Когда на следующее утро Джиллиан открыла глаза, ее охватила паника. Он отступил из-за переполняющей ее ненависти?

«Он обязан был отступить», — решительно напомнила она себе. Она хотела, чтобы он отступил! На ее лбу пролегла глубокая морщина — она осознала всю противоречивость своих чувств. Сколько Джиллиан себя помнила, она всегда страдала от этой противоречивости, когда дело касалось Гримма: сначала она ненавидела его, потом боготворила, но всегда хотела, чтобы он был рядом. Если бы он не был таким злым, она бы постоянно им восхищалась, но он достаточно резко показывал, что ее восхищение — последнее, что ему нужно. Очевидно, что ничего не изменилось. С первого же момента, когда она встретила Гримма Родерика, ее безнадежно влекло к нему. Но после многих лет, когда он отталкивал ее, игнорировал, ей, в конце концов, пришлось отказаться от своих детских фантазий.

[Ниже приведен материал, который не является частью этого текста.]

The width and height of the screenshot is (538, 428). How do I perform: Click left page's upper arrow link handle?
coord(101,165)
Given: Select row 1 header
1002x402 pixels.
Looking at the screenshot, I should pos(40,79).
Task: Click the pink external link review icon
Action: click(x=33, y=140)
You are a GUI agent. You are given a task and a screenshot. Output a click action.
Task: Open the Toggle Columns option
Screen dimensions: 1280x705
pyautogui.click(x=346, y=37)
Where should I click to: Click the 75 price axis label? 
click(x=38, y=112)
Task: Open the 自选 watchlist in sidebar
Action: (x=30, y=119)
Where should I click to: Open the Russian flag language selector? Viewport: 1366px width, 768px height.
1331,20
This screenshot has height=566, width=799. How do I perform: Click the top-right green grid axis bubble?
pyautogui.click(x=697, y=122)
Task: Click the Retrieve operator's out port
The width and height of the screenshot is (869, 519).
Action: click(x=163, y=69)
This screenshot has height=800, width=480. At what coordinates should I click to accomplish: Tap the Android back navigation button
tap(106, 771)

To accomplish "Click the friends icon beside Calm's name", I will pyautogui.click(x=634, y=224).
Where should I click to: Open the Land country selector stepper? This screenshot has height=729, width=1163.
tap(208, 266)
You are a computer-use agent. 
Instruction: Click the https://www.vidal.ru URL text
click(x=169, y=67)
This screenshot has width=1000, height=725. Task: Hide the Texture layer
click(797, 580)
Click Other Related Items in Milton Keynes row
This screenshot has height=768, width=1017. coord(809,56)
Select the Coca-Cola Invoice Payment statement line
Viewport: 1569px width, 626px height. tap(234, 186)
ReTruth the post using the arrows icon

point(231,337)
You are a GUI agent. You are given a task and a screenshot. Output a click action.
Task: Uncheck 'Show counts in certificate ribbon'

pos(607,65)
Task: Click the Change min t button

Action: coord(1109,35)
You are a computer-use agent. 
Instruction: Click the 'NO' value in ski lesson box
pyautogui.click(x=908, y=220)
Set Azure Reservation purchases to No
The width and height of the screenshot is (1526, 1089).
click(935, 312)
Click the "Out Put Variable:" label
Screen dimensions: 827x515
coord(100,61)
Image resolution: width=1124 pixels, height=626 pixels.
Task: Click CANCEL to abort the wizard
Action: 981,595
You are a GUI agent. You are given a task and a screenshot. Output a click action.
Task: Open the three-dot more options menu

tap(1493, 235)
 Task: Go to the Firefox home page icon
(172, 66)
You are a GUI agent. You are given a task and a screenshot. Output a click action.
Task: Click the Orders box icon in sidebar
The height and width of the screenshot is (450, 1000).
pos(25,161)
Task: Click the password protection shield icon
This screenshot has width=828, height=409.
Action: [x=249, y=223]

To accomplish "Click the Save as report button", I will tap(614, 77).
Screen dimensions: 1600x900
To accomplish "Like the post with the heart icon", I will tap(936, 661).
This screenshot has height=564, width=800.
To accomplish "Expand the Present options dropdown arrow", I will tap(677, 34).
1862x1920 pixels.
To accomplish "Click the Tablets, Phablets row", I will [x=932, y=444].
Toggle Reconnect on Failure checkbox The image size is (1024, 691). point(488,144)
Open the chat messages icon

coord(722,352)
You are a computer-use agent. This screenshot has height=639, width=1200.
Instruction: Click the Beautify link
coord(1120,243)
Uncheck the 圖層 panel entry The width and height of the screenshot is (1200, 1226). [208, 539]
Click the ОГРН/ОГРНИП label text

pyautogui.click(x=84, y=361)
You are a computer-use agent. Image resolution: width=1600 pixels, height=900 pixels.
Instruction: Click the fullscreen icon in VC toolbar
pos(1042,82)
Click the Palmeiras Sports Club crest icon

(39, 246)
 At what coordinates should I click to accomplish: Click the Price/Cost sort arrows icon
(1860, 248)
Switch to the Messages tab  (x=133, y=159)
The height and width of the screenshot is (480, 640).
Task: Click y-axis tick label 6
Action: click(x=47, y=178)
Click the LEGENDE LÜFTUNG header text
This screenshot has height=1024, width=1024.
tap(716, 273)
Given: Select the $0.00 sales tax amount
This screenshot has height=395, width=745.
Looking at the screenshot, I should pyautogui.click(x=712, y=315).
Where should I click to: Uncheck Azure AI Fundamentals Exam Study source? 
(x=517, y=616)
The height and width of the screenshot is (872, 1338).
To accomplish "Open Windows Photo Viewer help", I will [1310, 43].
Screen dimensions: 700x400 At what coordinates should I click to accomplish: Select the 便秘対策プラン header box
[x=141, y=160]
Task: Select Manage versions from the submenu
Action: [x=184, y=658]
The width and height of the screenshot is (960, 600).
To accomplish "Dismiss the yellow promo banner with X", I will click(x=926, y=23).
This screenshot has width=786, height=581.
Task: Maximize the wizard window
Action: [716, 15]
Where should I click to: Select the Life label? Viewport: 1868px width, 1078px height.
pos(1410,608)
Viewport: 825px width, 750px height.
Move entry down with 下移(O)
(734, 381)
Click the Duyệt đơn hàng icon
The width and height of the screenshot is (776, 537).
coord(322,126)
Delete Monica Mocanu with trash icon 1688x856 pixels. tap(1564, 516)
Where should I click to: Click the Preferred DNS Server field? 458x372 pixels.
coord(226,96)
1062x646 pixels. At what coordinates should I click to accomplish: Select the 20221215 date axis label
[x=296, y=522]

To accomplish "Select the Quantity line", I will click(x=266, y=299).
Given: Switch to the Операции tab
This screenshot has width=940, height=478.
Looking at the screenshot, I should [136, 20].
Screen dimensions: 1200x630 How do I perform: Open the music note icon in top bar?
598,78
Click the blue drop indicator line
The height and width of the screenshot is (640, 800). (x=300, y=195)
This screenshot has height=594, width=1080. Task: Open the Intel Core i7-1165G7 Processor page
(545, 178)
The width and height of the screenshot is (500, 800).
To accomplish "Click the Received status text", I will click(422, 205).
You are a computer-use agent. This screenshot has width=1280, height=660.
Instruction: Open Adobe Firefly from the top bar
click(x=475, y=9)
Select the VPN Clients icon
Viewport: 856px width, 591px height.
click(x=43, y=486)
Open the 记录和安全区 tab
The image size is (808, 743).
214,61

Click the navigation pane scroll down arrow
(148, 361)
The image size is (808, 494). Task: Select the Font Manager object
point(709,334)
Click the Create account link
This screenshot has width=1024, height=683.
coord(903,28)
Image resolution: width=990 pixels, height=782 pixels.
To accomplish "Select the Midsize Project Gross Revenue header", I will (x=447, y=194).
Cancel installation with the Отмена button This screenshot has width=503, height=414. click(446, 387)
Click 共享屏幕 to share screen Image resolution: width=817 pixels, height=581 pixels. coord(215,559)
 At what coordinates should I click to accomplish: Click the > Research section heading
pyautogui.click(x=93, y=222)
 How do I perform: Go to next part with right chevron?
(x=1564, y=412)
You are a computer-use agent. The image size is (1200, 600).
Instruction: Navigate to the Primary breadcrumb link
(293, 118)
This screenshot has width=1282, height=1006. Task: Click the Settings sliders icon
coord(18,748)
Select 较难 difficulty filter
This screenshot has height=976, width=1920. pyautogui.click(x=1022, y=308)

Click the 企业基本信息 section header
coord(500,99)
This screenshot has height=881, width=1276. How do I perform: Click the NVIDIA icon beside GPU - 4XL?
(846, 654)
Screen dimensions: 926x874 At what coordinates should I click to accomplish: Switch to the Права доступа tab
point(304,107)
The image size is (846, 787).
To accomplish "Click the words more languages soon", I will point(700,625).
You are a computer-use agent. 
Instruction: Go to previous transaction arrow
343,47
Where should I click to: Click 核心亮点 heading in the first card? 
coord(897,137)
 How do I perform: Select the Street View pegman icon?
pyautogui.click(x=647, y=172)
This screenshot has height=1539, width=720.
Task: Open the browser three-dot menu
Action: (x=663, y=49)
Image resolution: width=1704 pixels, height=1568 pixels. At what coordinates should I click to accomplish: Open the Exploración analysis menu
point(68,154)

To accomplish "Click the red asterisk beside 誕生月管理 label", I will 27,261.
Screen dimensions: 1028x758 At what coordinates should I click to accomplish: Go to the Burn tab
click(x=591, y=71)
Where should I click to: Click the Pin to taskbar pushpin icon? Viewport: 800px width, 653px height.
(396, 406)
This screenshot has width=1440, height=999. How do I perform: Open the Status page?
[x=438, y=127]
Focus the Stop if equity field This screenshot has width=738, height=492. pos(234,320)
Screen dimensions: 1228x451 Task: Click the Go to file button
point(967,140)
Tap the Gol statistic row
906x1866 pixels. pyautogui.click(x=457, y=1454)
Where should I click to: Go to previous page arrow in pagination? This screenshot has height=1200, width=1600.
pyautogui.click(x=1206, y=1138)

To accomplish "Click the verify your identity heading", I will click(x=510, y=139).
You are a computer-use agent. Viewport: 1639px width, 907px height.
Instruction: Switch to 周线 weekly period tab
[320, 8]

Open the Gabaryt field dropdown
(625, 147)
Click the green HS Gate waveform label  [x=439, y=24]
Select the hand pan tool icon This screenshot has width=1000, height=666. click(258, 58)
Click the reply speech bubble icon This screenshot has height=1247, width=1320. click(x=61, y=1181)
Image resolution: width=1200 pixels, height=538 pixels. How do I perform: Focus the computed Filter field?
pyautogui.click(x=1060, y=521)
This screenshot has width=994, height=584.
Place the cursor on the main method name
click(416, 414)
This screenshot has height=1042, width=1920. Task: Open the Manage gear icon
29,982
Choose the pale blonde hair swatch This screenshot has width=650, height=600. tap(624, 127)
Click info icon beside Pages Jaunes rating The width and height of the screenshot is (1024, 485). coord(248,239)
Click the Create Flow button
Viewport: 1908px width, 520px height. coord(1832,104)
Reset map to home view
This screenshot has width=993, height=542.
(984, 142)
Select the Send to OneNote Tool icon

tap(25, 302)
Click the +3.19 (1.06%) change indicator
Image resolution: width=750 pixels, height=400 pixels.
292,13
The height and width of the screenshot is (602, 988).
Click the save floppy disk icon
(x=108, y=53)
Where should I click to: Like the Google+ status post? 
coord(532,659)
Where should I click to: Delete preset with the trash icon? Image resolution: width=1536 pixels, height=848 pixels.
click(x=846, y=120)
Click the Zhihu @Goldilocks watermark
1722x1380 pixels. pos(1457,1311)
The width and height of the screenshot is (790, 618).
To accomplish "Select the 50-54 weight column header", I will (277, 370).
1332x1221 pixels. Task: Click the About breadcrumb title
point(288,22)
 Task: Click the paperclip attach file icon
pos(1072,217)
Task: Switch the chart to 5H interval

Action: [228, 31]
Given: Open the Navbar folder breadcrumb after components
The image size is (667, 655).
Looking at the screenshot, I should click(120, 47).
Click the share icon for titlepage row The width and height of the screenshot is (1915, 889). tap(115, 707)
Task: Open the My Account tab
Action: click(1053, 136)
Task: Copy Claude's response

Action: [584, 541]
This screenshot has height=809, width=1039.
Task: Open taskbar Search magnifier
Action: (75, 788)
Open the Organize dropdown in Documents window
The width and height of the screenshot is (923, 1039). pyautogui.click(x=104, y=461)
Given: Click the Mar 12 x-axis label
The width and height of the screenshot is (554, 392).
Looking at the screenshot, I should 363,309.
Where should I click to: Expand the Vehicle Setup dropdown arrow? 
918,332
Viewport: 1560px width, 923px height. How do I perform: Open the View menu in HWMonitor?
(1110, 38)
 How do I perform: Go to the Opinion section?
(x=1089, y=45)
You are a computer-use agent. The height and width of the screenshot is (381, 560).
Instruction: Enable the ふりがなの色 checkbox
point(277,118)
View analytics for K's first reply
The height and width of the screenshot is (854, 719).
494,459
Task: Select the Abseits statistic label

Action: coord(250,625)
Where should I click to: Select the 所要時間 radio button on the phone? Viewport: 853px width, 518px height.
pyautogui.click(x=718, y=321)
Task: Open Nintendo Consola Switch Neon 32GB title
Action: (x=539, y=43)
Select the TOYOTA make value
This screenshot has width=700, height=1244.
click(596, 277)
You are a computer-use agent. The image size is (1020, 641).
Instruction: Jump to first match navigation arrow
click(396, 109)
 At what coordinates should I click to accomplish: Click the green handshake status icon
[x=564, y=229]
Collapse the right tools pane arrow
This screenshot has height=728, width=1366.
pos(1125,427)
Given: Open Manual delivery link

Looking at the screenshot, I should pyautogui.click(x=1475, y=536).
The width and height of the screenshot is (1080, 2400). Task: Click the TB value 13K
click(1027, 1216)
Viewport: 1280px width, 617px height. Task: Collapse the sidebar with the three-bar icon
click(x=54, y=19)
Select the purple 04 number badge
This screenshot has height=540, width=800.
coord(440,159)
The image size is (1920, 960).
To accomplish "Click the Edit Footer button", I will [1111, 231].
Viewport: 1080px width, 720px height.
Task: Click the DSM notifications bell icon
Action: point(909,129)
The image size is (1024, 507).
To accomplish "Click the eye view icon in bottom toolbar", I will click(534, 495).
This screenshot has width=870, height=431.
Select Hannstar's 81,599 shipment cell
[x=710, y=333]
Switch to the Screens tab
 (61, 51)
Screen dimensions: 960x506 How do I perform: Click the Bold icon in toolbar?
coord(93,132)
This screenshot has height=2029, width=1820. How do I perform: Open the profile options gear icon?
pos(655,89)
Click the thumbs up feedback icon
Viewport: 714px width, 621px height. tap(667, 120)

Действительно ли она от них отказалась? Определенно, ее опасения были небеспочвенны: теперь, когда он вернулся, она вновь могла повторить старые ошибки и вести себя с таким могучим воином, каким он стал, как малолетняя дурочка.

Быстро одевшись, она схватила домашние туфли и поспешила в Главный зал. Войдя в него, она остановилась как вкопанная. «Боже мой», — пробормотала Джиллиан. Поглощенная мыслями о Гримме, она совершенно забыла, что в ее доме живут еще двое мужчин. Они сидели у камина, а несколько служанок убирали с массивного стола, стоящего посреди зала, дюжины деревянных тарелок и блюд. Даже вчера, спрятавшись за балюстрадой и наблюдая за тремя верзилами, Джиллиан была поражена их ростом и мощью.